# Request:
Repeat the data below word for word, but leave out the pictures.

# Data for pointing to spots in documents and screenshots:

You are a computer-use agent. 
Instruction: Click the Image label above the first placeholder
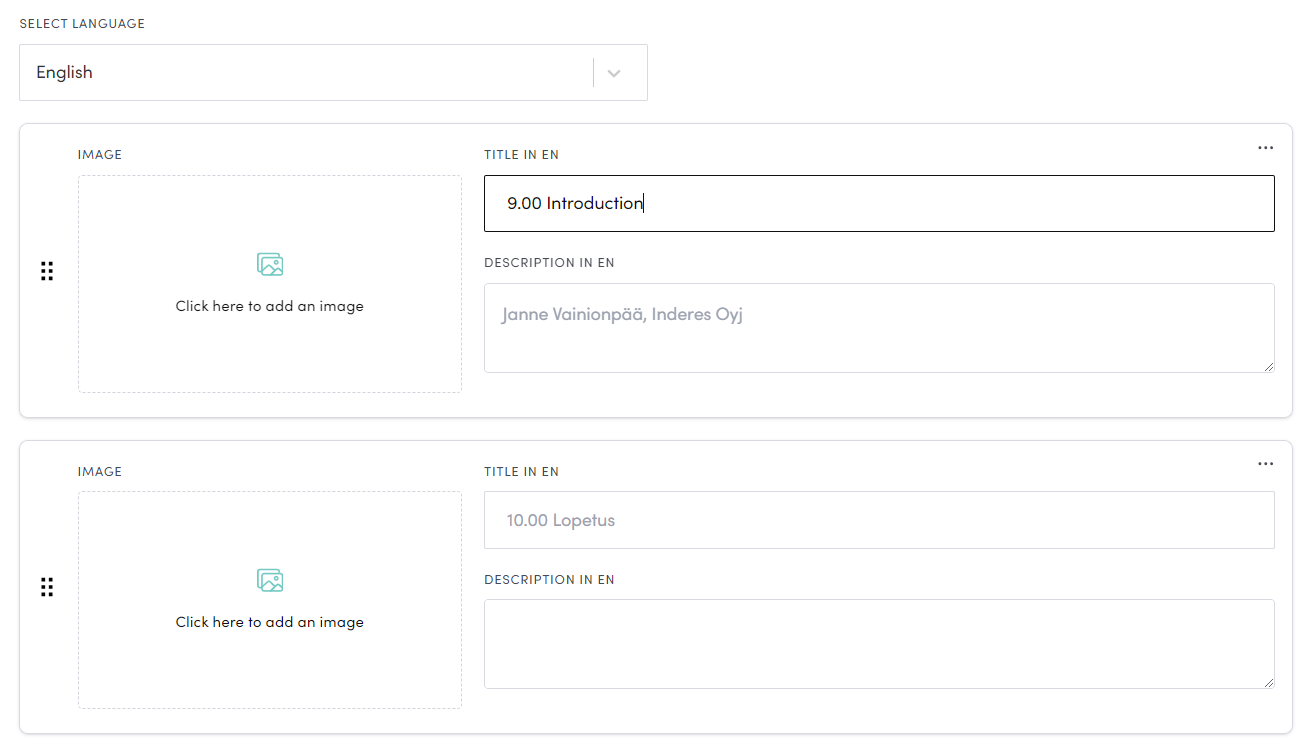(x=99, y=154)
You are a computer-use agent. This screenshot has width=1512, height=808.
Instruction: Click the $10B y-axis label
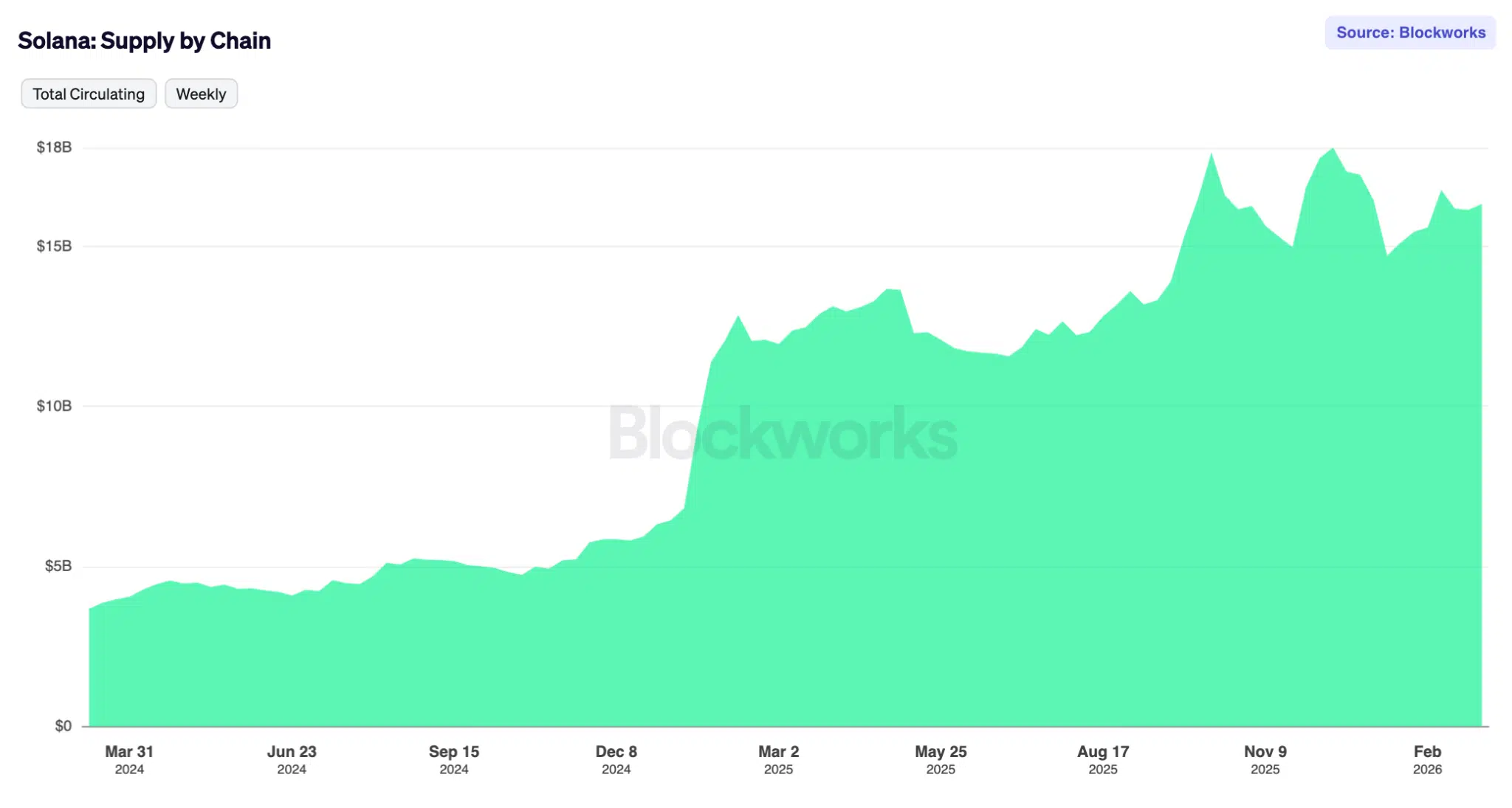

# Finished exercise:
You are a computer-use agent. 
Instruction: Click the Image label above the first placeholder
(x=99, y=154)
You are a computer-use agent. This screenshot has width=1512, height=808.
Instruction: Click the $10B y-axis label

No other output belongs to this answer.